* **Exercise objective**: Before doing anything else, copy the entries below exactly.

Saved entries:
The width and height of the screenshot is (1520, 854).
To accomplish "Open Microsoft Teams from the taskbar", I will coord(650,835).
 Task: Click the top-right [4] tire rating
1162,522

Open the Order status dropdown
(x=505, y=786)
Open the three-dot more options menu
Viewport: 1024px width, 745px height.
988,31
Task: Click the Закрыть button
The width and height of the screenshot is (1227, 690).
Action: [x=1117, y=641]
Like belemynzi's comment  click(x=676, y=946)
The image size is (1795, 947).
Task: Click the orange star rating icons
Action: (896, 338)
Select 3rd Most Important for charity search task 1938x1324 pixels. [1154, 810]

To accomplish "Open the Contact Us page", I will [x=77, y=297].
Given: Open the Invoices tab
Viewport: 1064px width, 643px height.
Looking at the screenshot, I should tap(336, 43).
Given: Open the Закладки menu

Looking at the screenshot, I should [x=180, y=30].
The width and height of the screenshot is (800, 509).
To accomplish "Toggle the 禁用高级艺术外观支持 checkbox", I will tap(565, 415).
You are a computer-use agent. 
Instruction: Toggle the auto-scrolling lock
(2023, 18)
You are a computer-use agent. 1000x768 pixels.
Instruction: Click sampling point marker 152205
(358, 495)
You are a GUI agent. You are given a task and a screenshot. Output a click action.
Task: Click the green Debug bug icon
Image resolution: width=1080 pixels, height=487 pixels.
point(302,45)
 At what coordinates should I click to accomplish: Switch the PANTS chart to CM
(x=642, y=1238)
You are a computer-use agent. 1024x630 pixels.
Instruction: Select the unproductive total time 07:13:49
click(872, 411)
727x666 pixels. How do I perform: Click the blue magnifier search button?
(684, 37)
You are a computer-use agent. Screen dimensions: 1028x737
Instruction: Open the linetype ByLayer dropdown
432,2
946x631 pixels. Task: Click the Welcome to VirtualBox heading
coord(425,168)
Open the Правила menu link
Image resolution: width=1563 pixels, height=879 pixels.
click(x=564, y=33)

* **Response below**:
The width and height of the screenshot is (1520, 854).
To accomplish "Open Microsoft Teams from the taskbar", I will coord(650,835).
 Task: Click the top-right [4] tire rating
1162,522

Open the Order status dropdown
(x=505, y=786)
Open the three-dot more options menu
Viewport: 1024px width, 745px height.
988,31
Task: Click the Закрыть button
The width and height of the screenshot is (1227, 690).
Action: [x=1117, y=641]
Like belemynzi's comment  click(x=676, y=946)
The image size is (1795, 947).
Task: Click the orange star rating icons
Action: (896, 338)
Select 3rd Most Important for charity search task 1938x1324 pixels. [1154, 810]

To accomplish "Open the Contact Us page", I will [x=77, y=297].
Given: Open the Invoices tab
Viewport: 1064px width, 643px height.
Looking at the screenshot, I should tap(336, 43).
Given: Open the Закладки menu

Looking at the screenshot, I should [x=180, y=30].
The width and height of the screenshot is (800, 509).
To accomplish "Toggle the 禁用高级艺术外观支持 checkbox", I will tap(565, 415).
You are a computer-use agent. 
Instruction: Toggle the auto-scrolling lock
(2023, 18)
You are a computer-use agent. 1000x768 pixels.
Instruction: Click sampling point marker 152205
(358, 495)
You are a GUI agent. You are given a task and a screenshot. Output a click action.
Task: Click the green Debug bug icon
Image resolution: width=1080 pixels, height=487 pixels.
point(302,45)
 At what coordinates should I click to accomplish: Switch the PANTS chart to CM
(x=642, y=1238)
You are a computer-use agent. 1024x630 pixels.
Instruction: Select the unproductive total time 07:13:49
click(872, 411)
727x666 pixels. How do I perform: Click the blue magnifier search button?
(684, 37)
You are a computer-use agent. Screen dimensions: 1028x737
Instruction: Open the linetype ByLayer dropdown
432,2
946x631 pixels. Task: Click the Welcome to VirtualBox heading
coord(425,168)
Open the Правила menu link
Image resolution: width=1563 pixels, height=879 pixels.
click(x=564, y=33)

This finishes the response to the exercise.